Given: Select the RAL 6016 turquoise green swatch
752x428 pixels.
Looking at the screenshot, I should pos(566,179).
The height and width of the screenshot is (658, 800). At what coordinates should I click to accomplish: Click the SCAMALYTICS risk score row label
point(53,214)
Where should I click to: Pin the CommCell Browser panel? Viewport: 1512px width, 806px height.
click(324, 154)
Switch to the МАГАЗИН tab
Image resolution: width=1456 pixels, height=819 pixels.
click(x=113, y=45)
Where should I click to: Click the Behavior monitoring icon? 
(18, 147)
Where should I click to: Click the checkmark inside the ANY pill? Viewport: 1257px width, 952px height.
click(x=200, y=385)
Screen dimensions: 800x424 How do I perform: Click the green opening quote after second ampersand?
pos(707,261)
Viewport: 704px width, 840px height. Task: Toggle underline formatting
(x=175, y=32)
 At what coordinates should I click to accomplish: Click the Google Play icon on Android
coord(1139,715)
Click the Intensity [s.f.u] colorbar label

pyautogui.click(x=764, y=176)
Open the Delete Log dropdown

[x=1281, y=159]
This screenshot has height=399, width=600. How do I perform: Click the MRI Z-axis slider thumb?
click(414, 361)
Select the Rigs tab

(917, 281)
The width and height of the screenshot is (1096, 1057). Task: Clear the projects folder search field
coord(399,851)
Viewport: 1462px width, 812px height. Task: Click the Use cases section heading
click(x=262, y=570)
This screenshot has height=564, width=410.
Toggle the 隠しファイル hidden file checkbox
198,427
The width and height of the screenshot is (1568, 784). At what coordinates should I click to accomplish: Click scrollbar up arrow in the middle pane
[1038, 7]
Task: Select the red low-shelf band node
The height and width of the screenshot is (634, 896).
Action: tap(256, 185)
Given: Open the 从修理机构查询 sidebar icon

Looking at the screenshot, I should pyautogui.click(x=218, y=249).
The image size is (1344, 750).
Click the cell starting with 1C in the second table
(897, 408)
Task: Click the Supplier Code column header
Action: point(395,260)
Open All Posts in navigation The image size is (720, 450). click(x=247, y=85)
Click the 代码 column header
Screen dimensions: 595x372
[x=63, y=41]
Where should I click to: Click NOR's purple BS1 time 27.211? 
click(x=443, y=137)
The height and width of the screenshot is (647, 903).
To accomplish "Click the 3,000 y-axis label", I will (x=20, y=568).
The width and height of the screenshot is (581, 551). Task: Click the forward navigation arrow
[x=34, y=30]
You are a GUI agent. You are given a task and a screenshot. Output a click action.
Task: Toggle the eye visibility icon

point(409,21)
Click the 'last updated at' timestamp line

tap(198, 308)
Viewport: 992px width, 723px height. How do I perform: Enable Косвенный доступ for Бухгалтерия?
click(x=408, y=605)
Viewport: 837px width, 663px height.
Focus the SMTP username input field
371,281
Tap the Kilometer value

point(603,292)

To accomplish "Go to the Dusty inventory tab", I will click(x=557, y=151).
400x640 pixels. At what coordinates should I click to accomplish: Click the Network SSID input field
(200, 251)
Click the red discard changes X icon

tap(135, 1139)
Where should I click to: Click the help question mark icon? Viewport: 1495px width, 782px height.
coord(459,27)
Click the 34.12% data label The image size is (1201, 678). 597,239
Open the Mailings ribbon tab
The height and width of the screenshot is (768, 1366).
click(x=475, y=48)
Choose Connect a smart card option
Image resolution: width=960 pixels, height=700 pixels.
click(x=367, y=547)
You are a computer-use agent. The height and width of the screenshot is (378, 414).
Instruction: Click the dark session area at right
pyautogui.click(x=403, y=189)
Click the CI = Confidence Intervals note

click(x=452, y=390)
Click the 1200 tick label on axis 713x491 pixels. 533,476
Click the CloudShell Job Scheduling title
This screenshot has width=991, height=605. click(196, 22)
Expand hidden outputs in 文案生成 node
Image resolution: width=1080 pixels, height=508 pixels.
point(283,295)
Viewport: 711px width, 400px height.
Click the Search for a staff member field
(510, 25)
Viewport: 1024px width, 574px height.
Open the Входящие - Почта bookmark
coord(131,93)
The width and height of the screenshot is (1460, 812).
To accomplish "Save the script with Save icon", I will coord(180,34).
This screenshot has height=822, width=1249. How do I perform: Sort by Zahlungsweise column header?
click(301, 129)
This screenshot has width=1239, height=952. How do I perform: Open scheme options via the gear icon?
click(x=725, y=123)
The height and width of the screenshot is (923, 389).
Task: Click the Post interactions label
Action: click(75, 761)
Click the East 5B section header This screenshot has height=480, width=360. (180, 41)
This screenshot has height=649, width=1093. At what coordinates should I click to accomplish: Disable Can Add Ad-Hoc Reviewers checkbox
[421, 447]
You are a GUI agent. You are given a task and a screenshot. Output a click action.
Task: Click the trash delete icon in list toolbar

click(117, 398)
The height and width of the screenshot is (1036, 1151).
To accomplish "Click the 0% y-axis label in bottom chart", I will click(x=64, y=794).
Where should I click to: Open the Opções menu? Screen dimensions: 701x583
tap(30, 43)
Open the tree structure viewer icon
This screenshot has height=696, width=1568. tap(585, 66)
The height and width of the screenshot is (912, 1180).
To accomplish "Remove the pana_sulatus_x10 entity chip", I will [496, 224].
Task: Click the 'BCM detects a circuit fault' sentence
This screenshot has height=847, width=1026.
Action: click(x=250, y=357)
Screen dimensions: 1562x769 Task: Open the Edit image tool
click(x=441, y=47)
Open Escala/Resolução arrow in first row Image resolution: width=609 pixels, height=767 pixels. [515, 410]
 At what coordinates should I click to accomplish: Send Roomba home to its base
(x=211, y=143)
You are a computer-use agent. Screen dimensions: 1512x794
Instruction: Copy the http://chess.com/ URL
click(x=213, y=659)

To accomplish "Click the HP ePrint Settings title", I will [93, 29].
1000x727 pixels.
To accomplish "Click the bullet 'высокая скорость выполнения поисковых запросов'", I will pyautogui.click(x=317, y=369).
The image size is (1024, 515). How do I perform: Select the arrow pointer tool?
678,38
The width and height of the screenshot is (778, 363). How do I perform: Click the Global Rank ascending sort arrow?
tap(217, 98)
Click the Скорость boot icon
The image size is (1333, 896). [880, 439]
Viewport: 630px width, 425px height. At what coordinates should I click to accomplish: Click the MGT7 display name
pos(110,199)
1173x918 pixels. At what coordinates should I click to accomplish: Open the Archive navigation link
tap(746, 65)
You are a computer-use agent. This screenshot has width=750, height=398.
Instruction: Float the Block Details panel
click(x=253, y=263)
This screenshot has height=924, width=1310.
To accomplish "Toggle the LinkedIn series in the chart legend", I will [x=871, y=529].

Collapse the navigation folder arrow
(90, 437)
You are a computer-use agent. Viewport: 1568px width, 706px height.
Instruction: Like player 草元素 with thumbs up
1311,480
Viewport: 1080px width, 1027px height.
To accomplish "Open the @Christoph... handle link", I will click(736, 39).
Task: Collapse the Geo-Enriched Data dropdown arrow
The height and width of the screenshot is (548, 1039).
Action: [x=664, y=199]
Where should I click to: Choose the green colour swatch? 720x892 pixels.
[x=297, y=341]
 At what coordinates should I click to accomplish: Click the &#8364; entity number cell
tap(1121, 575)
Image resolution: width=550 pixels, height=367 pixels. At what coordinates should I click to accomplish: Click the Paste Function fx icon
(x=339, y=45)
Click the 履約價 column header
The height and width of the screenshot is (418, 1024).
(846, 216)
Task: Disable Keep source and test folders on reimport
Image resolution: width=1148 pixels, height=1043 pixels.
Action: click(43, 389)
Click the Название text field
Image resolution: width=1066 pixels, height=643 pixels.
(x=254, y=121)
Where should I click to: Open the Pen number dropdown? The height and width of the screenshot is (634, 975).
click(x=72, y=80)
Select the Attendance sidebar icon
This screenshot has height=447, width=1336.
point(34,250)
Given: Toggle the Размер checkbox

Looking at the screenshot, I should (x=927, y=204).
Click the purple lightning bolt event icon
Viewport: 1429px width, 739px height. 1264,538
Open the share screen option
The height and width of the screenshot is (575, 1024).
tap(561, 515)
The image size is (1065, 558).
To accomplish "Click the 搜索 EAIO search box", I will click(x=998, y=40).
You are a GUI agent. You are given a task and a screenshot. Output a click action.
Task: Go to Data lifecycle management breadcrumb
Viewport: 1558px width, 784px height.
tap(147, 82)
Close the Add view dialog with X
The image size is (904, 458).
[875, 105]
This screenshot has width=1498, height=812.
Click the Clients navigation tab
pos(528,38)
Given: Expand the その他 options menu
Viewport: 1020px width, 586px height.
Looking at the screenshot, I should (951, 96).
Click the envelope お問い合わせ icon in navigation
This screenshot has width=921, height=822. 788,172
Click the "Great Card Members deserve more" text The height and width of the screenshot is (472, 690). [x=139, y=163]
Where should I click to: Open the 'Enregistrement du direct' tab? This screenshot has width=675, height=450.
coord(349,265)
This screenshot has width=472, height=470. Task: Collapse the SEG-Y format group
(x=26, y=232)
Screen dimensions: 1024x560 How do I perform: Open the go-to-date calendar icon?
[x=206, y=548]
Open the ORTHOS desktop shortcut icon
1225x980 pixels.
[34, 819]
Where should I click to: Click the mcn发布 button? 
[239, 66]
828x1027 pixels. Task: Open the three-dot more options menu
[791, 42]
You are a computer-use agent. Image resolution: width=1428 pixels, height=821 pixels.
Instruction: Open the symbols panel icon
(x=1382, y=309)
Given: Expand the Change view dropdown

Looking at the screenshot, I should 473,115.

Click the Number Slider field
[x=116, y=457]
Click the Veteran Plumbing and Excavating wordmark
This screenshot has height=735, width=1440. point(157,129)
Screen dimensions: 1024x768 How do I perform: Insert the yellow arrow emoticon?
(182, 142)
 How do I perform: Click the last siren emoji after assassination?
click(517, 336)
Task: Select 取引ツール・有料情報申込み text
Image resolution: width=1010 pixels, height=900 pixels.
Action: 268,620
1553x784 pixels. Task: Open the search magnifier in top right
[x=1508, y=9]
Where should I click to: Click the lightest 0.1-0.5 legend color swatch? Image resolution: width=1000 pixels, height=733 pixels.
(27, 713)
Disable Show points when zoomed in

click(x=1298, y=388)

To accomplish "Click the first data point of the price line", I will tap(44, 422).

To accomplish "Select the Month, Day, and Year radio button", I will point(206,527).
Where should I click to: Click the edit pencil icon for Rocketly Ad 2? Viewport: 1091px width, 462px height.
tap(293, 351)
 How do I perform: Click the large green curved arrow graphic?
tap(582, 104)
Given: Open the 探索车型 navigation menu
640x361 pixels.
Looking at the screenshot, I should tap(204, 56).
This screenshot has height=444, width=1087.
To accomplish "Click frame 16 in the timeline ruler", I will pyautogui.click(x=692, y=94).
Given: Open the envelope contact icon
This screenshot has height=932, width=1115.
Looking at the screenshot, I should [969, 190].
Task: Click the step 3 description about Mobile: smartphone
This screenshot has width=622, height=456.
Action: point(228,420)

━━━━

- PROBLEM DESCRIPTION
What you give back should be exactly the lines of the data above from the line with "Viewport: 711px width, 400px height." through the line with "1000x727 pixels.", both of those included, and nothing more.

- SOLUTION
Viewport: 711px width, 400px height.
Click the Search for a staff member field
(510, 25)
Viewport: 1024px width, 574px height.
Open the Входящие - Почта bookmark
coord(131,93)
The width and height of the screenshot is (1460, 812).
To accomplish "Save the script with Save icon", I will coord(180,34).
This screenshot has height=822, width=1249. How do I perform: Sort by Zahlungsweise column header?
click(301, 129)
This screenshot has width=1239, height=952. How do I perform: Open scheme options via the gear icon?
click(x=725, y=123)
The height and width of the screenshot is (923, 389).
Task: Click the Post interactions label
Action: click(75, 761)
Click the East 5B section header This screenshot has height=480, width=360. (180, 41)
This screenshot has height=649, width=1093. At what coordinates should I click to accomplish: Disable Can Add Ad-Hoc Reviewers checkbox
[421, 447]
You are a GUI agent. You are given a task and a screenshot. Output a click action.
Task: Click the trash delete icon in list toolbar

click(117, 398)
The height and width of the screenshot is (1036, 1151).
To accomplish "Click the 0% y-axis label in bottom chart", I will click(x=64, y=794).
Where should I click to: Open the Opções menu? Screen dimensions: 701x583
tap(30, 43)
Open the tree structure viewer icon
This screenshot has height=696, width=1568. tap(585, 66)
The height and width of the screenshot is (912, 1180).
To accomplish "Remove the pana_sulatus_x10 entity chip", I will [496, 224].
Task: Click the 'BCM detects a circuit fault' sentence
This screenshot has height=847, width=1026.
Action: click(x=250, y=357)
Screen dimensions: 1562x769 Task: Open the Edit image tool
click(x=441, y=47)
Open Escala/Resolução arrow in first row Image resolution: width=609 pixels, height=767 pixels. [515, 410]
 At what coordinates should I click to accomplish: Send Roomba home to its base
(x=211, y=143)
You are a computer-use agent. Screen dimensions: 1512x794
Instruction: Copy the http://chess.com/ URL
click(x=213, y=659)

To accomplish "Click the HP ePrint Settings title", I will [93, 29].
1000x727 pixels.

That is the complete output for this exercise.